If Black Hole never forms, how important will be to study Black Hole paradoxes? I recently came across a paper Black Hole - Never Forms, or Never Evaporates. It is claimed that under general evaporation conditions, before particles come into the Black Hole, the Black Hole itself will completely evaporate. In other words, Black Hole cannot form from gravitational collapse.
If this paper was correct, (I haven't went through all the details, but did not find a technical error yet. And I would like to know your opinions about this paper, though i am not sure if it will be an opinion-based question), do we still need to study many paradoxes of Black Holes?
 A: The point of the paper is the information lost and singularity problems will be avoided, if black holes do evaporate. Hawking's mechanism of black hole evaporation will solve the information lost problem raised by himself, together with the singularity problem in classical GR. This result suggests that QFT and GR are not only consistent, they requires each other, there are no sharp conflicts between them.
Here is the Mathematica code for verifying the universal spherical solution in the paper: http://zhblog.engic.org/wp-content/uploads/2014/01/BH-Code.zip
PS: As @Christoph said: "black holes are observationally indistinguishable from dark gray ones". So there is no conflict with known astronomical evidences.
--the author of the paper.
A: A common feature of almost all proposals to solve the black hole information loss problem (except horizon complementarity) is that their proponents don't seem to understand the reasoning that led Hawking to conclude that there was a problem in the first place.
Schwarzschild coordinates behave pathologically near the event horizon (and don't cover the horizon itself at all), so if you think about physics near the horizon in Schwarzschild-like coordinates, it's easy to convince yourself that matter gets stuck there and turns into Hawking radiation and there's no problem.
If you consider the same process in local comoving approximately-inertial coordinates, it looks very different. The matter proceeds on its merry way, until suddenly (in a proper time comparable to $GM/c^3$ where $M$ is the mass of the hole that would have formed), it decays into radiation. This decay violates most conservation laws (such as the baryon number conservation that normally prevents proton decay), and it is not isotropic but is concentrated in a beam pointing away from where the black hole would have formed – but that isn't the biggest problem.

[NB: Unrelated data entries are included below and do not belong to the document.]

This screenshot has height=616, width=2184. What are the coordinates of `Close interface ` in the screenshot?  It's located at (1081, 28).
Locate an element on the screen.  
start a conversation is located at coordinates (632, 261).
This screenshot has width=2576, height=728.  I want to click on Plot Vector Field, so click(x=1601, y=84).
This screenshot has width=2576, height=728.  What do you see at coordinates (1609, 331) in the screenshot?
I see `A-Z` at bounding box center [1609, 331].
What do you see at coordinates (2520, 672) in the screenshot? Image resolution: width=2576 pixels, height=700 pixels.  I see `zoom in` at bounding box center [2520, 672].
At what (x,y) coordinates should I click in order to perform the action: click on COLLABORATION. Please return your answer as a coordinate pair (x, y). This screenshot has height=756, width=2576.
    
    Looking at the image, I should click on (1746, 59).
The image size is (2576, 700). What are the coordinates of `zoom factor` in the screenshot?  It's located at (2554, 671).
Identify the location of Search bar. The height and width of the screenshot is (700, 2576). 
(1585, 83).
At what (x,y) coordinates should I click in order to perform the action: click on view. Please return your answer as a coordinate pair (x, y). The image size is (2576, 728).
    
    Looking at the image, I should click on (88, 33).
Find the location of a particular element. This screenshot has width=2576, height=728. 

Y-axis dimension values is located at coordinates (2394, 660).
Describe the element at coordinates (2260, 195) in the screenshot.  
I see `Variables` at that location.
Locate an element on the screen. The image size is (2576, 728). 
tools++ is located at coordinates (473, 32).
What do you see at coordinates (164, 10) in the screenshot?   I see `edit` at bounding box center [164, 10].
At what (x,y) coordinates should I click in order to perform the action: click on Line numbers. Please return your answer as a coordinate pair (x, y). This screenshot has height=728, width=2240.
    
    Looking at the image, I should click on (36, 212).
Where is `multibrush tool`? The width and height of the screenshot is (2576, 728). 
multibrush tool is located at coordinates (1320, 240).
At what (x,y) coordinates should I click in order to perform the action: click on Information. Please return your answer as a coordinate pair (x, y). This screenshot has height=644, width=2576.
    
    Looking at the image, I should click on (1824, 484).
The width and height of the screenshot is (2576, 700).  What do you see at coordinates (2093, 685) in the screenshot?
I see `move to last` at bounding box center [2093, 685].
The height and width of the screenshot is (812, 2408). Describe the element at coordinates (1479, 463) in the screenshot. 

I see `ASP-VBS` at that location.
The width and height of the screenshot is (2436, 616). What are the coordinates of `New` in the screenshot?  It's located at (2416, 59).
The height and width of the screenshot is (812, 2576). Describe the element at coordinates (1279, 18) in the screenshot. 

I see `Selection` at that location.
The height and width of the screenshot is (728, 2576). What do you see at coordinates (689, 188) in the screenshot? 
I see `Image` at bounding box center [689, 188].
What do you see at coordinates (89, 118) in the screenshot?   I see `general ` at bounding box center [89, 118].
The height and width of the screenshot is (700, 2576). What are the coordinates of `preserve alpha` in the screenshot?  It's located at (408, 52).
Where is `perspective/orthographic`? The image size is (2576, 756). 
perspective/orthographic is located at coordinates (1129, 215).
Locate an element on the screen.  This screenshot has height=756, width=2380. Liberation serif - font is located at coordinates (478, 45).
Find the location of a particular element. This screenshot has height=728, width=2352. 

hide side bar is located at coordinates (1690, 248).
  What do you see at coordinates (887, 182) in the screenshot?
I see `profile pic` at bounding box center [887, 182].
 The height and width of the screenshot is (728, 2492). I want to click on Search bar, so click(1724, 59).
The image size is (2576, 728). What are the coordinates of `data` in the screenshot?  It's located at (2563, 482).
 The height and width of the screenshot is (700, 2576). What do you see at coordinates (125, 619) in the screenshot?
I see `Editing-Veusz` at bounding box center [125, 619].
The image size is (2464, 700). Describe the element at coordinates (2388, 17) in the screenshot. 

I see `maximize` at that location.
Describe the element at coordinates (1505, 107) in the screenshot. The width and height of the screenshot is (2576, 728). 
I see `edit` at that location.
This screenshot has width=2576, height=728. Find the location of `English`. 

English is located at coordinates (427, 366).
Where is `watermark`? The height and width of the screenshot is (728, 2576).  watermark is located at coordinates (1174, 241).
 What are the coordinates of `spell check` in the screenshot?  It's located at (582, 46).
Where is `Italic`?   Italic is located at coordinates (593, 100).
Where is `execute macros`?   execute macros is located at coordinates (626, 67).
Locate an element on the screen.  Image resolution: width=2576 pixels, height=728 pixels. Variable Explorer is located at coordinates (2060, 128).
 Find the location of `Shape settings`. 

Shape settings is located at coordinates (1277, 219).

The biggest problem is that it happens for no reason at all. Even if you imagine that the matter "wants" to avoid forming a black hole, there is nothing in its causal past (past light cone) that reliably indicates that a black hole is about to form. The formation depends on the behavior of matter that is macroscopically far from the light cone. That's the problem.
If the real resolution of the problem looked anything like this paper suggests, it would be a huge deal. It would completely undermine the foundations of quantum gravity, including the assumptions behind the calculation that led to this resolution in the first place. Everything would be up for grabs. It would be an exciting time for theoretical particle physics.
No one is that excited because those who don't understand the problem don't understand the implications, and those who do understand it dismiss these proposals because their proponents clearly don't understand the implications – which means that they probably made some boring error and didn't double-check it because the answer seemed reasonable to them.